RFR(L): 8235795: replace monitor list mux{Acquire,Release}(&gListLock) with spin locks
coleen.phillimore at oracle.com
coleen.phillimore at oracle.com
Mon Feb 3 19:07:14 UTC 2020
Hi Dan,
On 1/31/20 6:48 PM, Daniel D. Daugherty wrote:
> Hi Coleen,
>
> Thanks for the review!
>
> Replies embedded below (as usual)...
>
>
> On 1/30/20 8:22 PM, coleen.phillimore at oracle.com wrote:
>>
>> Dan,
>>
>> http://cr.openjdk.java.net/~dcubed/8235795-webrev/1-for-jdk15.full/src/hotspot/share/runtime/objectMonitor.hpp.udiff.html
>>
>>
>> There should be three functions in ObjectMonitor like:
>>
>> ObjectMonitor* next_om() const { Atomic::load(&_next_om); }
>> void set_next_om(ObjectMonitor* value) { Atomic::store(&_next_om,
>> value); }
>> and one for the CAS.
>
> I like it!

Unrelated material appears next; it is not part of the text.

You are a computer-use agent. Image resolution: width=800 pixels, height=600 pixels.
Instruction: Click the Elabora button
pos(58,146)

It makes sense to do this since I'm touch all the uses
> of _next_om.
>
> So here's what I added to
> src/hotspot/share/runtime/objectMonitor.inline.hpp:
>
> +inline ObjectMonitor* ObjectMonitor::next_om() const {
> + return Atomic::load(&_next_om);
> +}
> +
> +// Simply set _next_om field to new_value.
> +inline void ObjectMonitor::set_next_om(ObjectMonitor* new_value) {
> + Atomic::store(&_next_om, new_value);
> +}
> +
> +// Try to set _next_om field to new_value if the current value matches
> +// old_value. Otherwise, does not change the _next_om field. Returns
> +// the prior value of the _next_om field.

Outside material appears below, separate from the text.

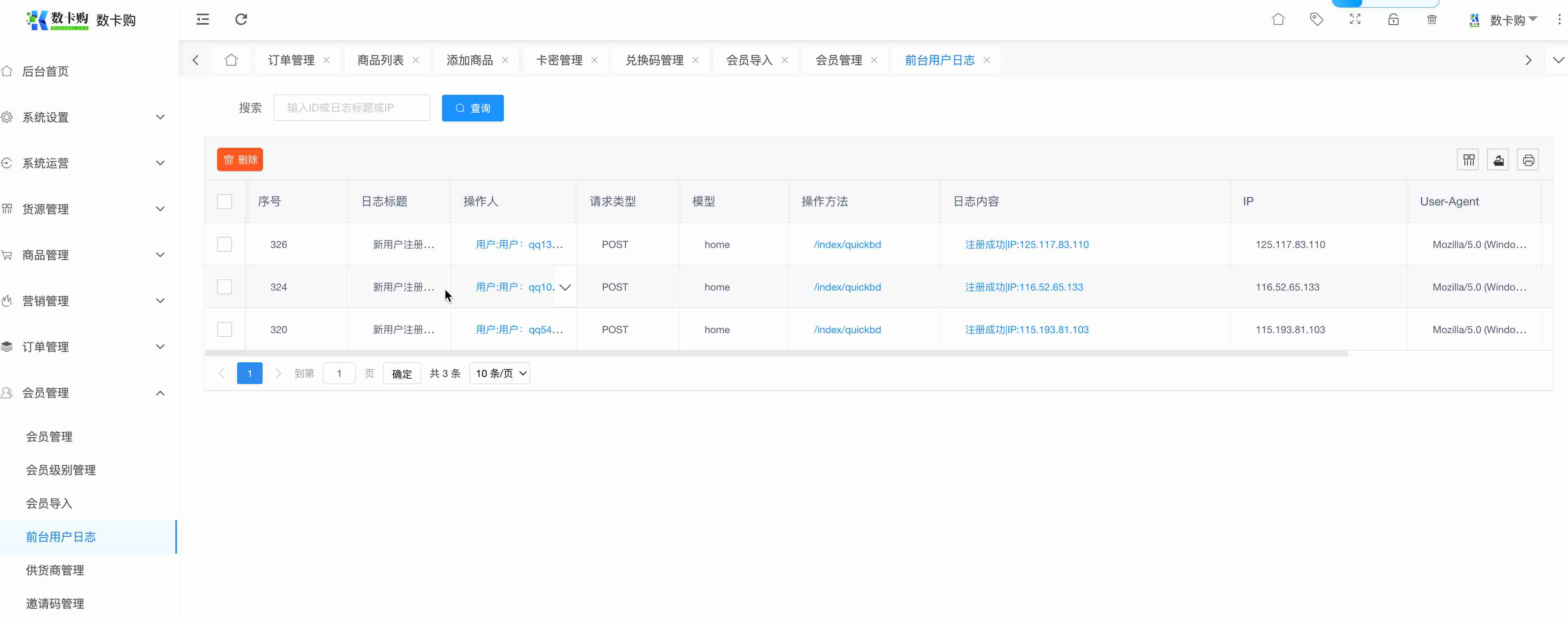1568x617 pixels.
Task: Toggle the select-all header checkbox
Action: [225, 201]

> +inline ObjectMonitor* ObjectMonitor::try_set_next_om(ObjectMonitor*
> old_value, ObjectMonitor* new_value) {
> + return Atomic::cmpxchg(&_next_om, old_value, new_value);
> +}
>
>
Great!
>>
>> And _next_om should be private. That way all accesses to this field
>> don't need checking (ie. eyeball checking).
>
> Adding the accessors and setters functions allowed _next_om
> to become private. One less crufty piece!
>
>
>>
>> http://cr.openjdk.java.net/~dcubed/8235795-webrev/1-for-jdk15.full/src/hotspot/share/runtime/synchronizer.cpp.sdiff.html
>>
>>
>> 129 ObjectMonitor* free_list;
>>
>>
>> These fields should be prepended with _ ie. _free_list to follow the
>> coding standard.
>
> Done. It feels a little iffy since these globals are only fields
> in a struct because we want padding... but I renamed them anyway.
>
>
>> I would rename LVars to something like _om_globals like
>> _om_globals._free_list . I think LVars is an odd name without any
>> meaning.
>
> In the existing code we have:
>
> struct SharedGlobals {
> static SharedGlobals GVars;
>
> so when I added padding to the global list variables I
> followed the existing style:
>
> struct ListGlobals {
> static ListGlobals LVars;
>
> I think I'm going to go with:
>
> struct ObjectMonitorListGlobals {
> static ObjectMonitorListGlobals om_list_globals;
>
> Note no leading '_' on the global variable.
>
This seems fine. I noticed SVars later, but that can be changed also later.
>
>> 230 // Set the next field in an ObjectMonitor to the specified value.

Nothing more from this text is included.